〜あいちゃんの「二人羽織」〜
「レット症候群」という病気を知っていますか。
原因不明の進行性の神経疾患で、生後1歳から1歳半ぐらいから精神遅滞が著しくなり、知能の発達が止まってしまいます。重症のお子さんは、運動面でも発達に影響が出て、車椅子の生活となってしまいます。手を揉むようなしぐさを繰り返すようになり、これがこの病気の外見的な大きな特徴となっています。なぜか女の子にしか発病せず、治療法もまだ分かっていません。発病率は出生した女の子の1万人から1万5千人に1人といわれています。
長女の愛子(8歳)がこの病気と診断されて3年が経ちました。雅子という6歳の妹がいるのですが、今ではすっかり愛子の面倒を見るようになりました。
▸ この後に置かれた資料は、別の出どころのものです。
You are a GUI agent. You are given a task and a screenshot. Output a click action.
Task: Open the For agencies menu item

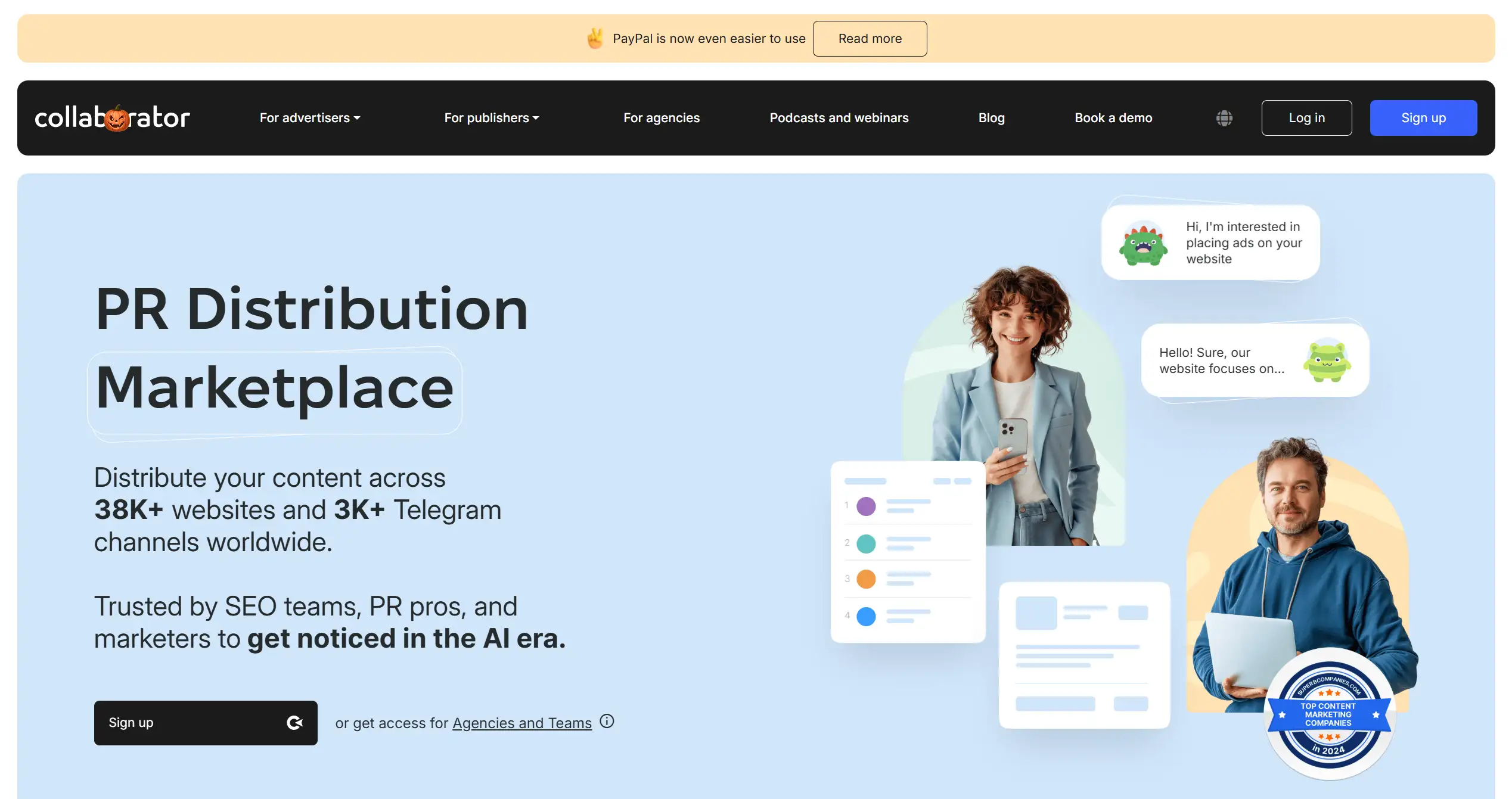(x=662, y=118)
「お母さん、お母さん、あいちゃんがジュースこぼしちゃった」
「あいちゃん、道路の方行っちゃだめだよ。こっち、こっち」
「あいちゃん、いっしょに踊ろう」
まあ、こんな具合です。
浴槽からあがり、体を洗う時。自分では何もできない愛子の体は当然父が洗ってやります。
「まーちゃん、はやく体洗いなさい」
「やだ。お父さんに洗ってもらうもん」
「どうしてぇー。まーちゃん、もう1人でできるでしょ」
「だってあいちゃん、お父さんに洗ってもらっているじゃん。あいちゃんだけズルだ」
「だって、愛ちゃんは1人でできないからだろ?でも、ちょっとぐらい自分でできるかな」
また父が「二人羽織」よろしく、愛子の手を持ち、妹にわからないように、愛子が自分で洗っているようなしぐさをすると、妹はしぶしぶ1人で洗い始めます。でもすぐばれて、
「あー、お父さん、ズルだー」
体を洗い終わってまた浴槽へ。
「あいちゃん、あいちゃん、またやろ。ぴかちゅう、かいりゅう、やきにく、ていしょく...」
愛子も妹にあわせてケラケラ笑いながら手遊びをします。そして「ジャバッ」と水しぶき。